Proving Congruence of Triangles



When proving that triangles are congruent, it is not necessary to prove that all three pairs of corresponding angles and all three pairs of corresponding sides are congruent. There are shortcuts. For example, if two pairs of corresponding angles are congruent, then the third angle pair is also congruent, since all triangles have 180 degrees of interior angles. The following three methods are shortcuts for determining congruence between triangles without having to prove the congruence of all six corresponding parts. They are called SSS, SAS, and ASA.

SSS (Side-Side-Side)

The simplest way to prove that triangles are congruent is to prove that all three sides of the triangle are congruent. When all the sides of two triangles are congruent, the angles of those triangles must also be congruent. This method is called side-side-side, or SSS for short. To use it, you must know the lengths of all three sides of both triangles, or at least know that they are equal.

SAS (Side-Angle-Side)

A second way to prove the congruence of triangles is to show that two sides and their included angle are congruent. This method is called side-angle-side. It is important to remember that the angle must be the included angle--otherwise you can't be sure of congruence. When two sides of a triangle and the angle between them are the same as the corresponding parts of another triangle there is no way that the triangles aren't congruent. When two sides and their included angle are fixed, all three vertices of the triangle are fixed. Therefore, two sides and their included angle is all it takes to define a triangle; by showing the congruence of these corresponding parts, the congruence of each whole triangle follows.
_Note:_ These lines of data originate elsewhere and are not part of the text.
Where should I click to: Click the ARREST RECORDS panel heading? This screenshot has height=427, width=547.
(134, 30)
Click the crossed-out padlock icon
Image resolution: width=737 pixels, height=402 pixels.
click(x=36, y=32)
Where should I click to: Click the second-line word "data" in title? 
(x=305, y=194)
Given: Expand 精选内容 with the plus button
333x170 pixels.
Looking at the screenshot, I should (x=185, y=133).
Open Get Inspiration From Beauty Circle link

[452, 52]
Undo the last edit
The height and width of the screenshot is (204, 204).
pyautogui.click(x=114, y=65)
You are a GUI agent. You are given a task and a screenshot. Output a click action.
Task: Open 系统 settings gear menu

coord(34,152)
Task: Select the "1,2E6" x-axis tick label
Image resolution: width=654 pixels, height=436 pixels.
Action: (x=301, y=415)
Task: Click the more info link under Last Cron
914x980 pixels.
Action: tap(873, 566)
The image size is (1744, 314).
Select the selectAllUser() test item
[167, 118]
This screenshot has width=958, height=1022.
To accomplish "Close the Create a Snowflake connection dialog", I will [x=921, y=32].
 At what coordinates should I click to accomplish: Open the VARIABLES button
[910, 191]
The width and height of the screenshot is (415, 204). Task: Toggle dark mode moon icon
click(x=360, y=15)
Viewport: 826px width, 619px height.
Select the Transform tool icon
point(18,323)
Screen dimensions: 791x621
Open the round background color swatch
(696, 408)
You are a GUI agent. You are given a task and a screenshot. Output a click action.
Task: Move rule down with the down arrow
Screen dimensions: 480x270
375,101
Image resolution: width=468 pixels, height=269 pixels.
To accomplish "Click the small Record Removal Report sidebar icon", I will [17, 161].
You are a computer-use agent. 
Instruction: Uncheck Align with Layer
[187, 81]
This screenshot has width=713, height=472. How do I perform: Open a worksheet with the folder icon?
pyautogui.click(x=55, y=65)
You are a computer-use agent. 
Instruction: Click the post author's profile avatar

Figure %: Two sides and their included angle determine a triangle

ASA (Angle-Side-Angle)

The third major way to prove congruence between triangles is called ASA, for angle-side-angle. If two angles of a triangle and their included side are congruent, then the pair of triangles is congruent. When the side of a triangle is determined, and the two angles from which the other two sides point, the whole triangle is already determined, there is only one point, the third vertex, where those other sides could possibly meet. For this reason, ASA is also a valid shortcut/technique for proving the congruence of triangles.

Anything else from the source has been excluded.